Les concerts spirituels que Nicolaï organise et dirige tous les ans dans la salle des Redoutes, font le digne pendant de nos concerts du Conservatoire de Paris. C’est là que j’entendis la scène d’Obéron dont je vous ai parlé dans ma lettre précédente, avec l’air d’Iphigénie en Tauride : «Unis dès la plus tendre enfance», assez tristement chanté par Erl, une belle symphonie de Nicolaï, et la merveilleuse, l’incomparable symphonie en si bémol de Beethoven. Tout cela fut exécuté avec cette fidélité chaleureuse, ce fini dans les détails et cette puissance d’ensemble qui font, pour moi du moins, d’un pareil orchestre ainsi dirigé, le plus beau produit de l’art moderne et la plus véritable représentation de ce que nous appelons la musique aujourd’hui.

C’est dans cette grande et belle salle des Redoutes que Beethoven faisait entendre, il y a trente ans, ses chefs-d’œuvre adorés maintenant de toute l’Europe, et accueillis alors des Viennois avec le plus mortel dédain. M. le comte Michel Wielhorski m’a dit y avoir assisté, en 1820, et lui cinquantième, à l’exécution de la symphonie en la ! ! ! Les Viennois se pressaient alors aux représentations des opéras de Salieri !... Pauvres petits hommes, à qui un colosse était né !... Ils aimaient mieux les nains.
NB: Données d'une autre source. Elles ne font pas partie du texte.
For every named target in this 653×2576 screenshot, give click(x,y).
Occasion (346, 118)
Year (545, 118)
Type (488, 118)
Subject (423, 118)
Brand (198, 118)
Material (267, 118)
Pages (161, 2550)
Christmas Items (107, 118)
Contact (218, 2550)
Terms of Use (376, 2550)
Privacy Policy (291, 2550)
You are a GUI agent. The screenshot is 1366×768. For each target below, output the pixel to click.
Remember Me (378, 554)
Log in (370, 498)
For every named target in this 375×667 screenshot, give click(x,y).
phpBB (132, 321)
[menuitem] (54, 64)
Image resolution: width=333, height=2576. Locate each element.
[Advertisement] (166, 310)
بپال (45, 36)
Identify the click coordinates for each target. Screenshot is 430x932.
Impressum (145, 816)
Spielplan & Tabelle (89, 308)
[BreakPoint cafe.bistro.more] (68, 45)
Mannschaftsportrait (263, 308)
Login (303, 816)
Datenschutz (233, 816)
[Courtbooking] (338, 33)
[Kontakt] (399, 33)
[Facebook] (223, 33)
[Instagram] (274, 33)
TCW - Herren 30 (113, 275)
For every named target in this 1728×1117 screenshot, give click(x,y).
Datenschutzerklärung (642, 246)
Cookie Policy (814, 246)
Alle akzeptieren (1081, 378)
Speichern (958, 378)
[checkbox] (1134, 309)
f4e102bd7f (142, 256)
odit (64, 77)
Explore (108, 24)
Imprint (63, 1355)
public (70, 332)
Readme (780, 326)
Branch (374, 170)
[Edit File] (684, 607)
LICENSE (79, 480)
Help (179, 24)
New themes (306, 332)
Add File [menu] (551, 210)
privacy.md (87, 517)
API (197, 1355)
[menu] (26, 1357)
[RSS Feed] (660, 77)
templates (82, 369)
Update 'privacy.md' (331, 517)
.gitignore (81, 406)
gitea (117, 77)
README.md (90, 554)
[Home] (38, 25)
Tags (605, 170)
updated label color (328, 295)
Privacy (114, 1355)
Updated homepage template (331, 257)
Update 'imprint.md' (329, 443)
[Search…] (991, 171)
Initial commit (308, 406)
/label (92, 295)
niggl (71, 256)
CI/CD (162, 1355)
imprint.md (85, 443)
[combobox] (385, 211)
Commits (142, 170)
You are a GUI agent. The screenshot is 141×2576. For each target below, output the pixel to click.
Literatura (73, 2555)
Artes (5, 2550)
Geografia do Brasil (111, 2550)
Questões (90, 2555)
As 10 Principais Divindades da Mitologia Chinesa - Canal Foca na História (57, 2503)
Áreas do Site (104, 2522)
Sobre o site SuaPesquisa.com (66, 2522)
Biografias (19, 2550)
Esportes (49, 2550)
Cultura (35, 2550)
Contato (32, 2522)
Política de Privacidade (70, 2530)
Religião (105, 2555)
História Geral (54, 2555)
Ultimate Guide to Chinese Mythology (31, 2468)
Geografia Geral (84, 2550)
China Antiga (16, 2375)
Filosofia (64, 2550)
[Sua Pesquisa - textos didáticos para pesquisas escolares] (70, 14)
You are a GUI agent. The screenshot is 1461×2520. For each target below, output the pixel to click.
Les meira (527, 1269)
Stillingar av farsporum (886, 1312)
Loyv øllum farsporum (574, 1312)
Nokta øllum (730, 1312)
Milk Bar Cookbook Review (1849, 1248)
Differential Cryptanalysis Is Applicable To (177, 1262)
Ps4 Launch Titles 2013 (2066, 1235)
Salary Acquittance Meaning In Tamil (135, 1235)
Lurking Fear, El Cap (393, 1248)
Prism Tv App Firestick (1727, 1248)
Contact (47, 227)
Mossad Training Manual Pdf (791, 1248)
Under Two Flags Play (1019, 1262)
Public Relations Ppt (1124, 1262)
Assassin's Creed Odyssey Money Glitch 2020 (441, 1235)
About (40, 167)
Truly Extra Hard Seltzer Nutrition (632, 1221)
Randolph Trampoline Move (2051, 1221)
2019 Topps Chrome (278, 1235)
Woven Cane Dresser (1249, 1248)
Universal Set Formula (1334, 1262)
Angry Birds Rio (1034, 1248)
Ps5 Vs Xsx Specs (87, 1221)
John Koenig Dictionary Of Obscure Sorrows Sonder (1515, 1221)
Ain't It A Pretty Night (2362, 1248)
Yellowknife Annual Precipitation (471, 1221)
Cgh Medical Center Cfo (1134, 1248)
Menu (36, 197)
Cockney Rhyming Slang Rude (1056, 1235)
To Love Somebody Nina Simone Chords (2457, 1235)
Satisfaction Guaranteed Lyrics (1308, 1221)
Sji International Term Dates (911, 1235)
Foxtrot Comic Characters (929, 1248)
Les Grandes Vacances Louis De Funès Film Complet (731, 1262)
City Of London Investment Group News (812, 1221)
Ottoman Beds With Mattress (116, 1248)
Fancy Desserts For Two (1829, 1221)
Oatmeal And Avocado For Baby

Vous concevrez, mon cher Humbert, que les jambes m’aient tremblé quand je suis monté pour la première fois sur cette estrade où s’appuya naguère son pied puissant. Rien n’y est changé depuis Beethoven, le pupitre-chef dont je me servais fut le sien : voilà la place occupée par le piano sur lequel il improvisait ; cet escalier conduisant au foyer des artistes est celui par lequel il redescendait quand, après l’exécution de ses immortels poëmes, quelques enthousiastes clairvoyants se donnaient la joie de le rappeler en l’applaudissant avec transports, au grand étonnement des autres auditeurs, amenés là par une curiosité désœuvrée, et qui ne voyaient, dans les sublimes élans de son génie, que les mouvements convulsifs et les brutales excentricités d’une imagination en délire. Quelques-uns approuvaient tout bas les enthousiastes, mais n’osaient se joindre à eux. Ils ne voulaient pas heurter de front l’opinion publique. Il fallait attendre. Et cependant, Beethoven souffrait. Sous combien de Ponce-Pilate ce Christ a-t-il ainsi été crucifié ! ! !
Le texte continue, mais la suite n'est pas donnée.